Developers need to think like hackers to prioritize fixes

developers looking at screen pointing

As technology continues to evolve, software development teams are bombarded with security alerts at an increasing rate, making it almost impossible to address every potential vulnerability.

New research from WhiteSource, an open source security and license compliance management specialist, and CYR3CON, which predicts cybersecurity attacks based on AI-gathered intelligence looks at how development teams prioritize fixing vulnerabilities and compares this to discussions in hacker communities.

"As development teams face an ever-rising number of disclosed vulnerabilities, it becomes impossible to fix everything and it's imperative that teams focus on addressing the most urgent issues first," says Rami Sass, CEO and co-founder of WhiteSource. "Our research can help organizations adopt a solid prioritization method, and ensure they look beyond just the most accessible data to the data that can best help them fix the security vulnerabilities that could cause the greatest impact, and in turn save them valuable time."
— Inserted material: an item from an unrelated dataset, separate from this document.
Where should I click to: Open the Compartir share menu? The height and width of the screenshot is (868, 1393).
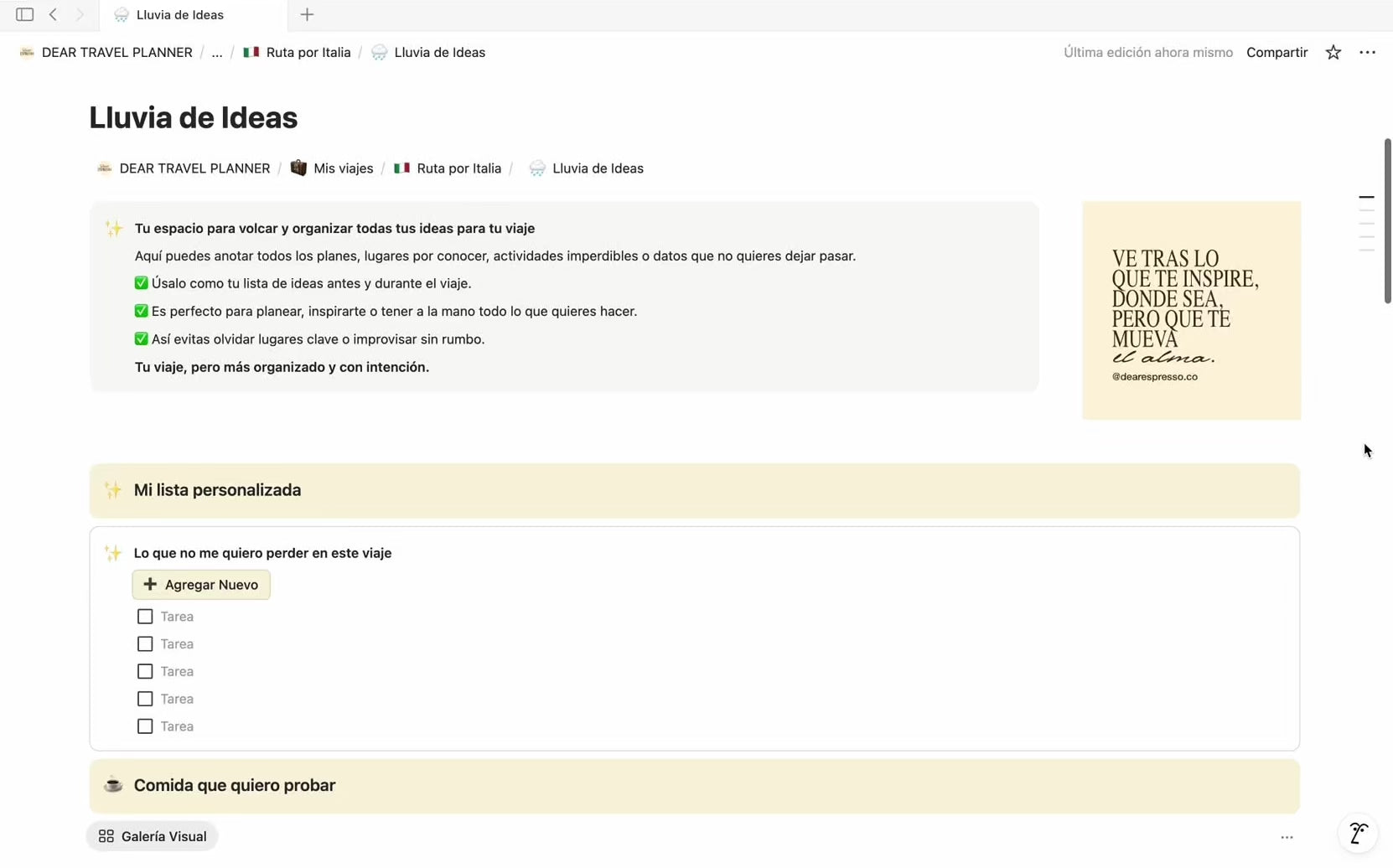tap(1276, 52)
The study finds that software development teams tend to prioritize based on available data such as vulnerability severity score (CVSS), ease of remediation, and publication date, but hackers don't target vulnerabilities based on these parameters.

Instead hackers are drawn to specific vulnerability types (Common Weakness Enumerations, CWEs), including CWE-20 (Input Validation), CWE-125 (Out-of-bound Read), CWE-79 (XSS), and CWE-200 (Information Leak/Disclosure).
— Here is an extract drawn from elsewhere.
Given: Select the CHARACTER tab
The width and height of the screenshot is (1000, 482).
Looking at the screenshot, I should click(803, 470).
Also while enterprises tend to prioritize 'fresh' vulnerabilities, hackers are often discussing vulnerabilities for over six months following exploitation, with even older vulnerabilities re-emerging in hacker community discussions as they reappear in new exploits or malware.
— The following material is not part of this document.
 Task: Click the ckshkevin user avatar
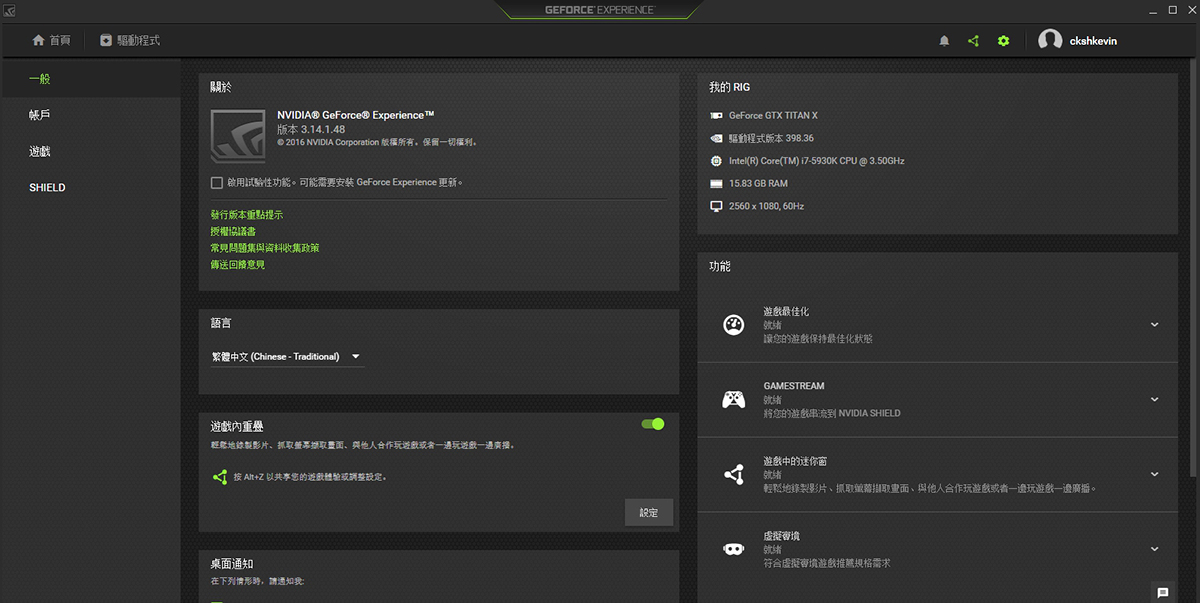tap(1050, 40)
"All too often companies unknowingly accept risk by using out-dated methods of vulnerability prioritization - and this report sheds light on the shortcomings of those approaches. Combining threat intelligence and machine learning overcomes those shortcomings, highlighting previously unidentified risks in the process," says Paulo Shakarian, CEO and co-founder of CYR3CON. "Our CyRating score, which originates from our own peer-reviewed scientific research, was designed to scale the process of analyzing vulnerabilities and rapidly shed light on the hackers' perspective of what they will exploit. Many top-tier teams today use CYR3CON to provide the knowledge they need to conduct this analysis in a manner that scales."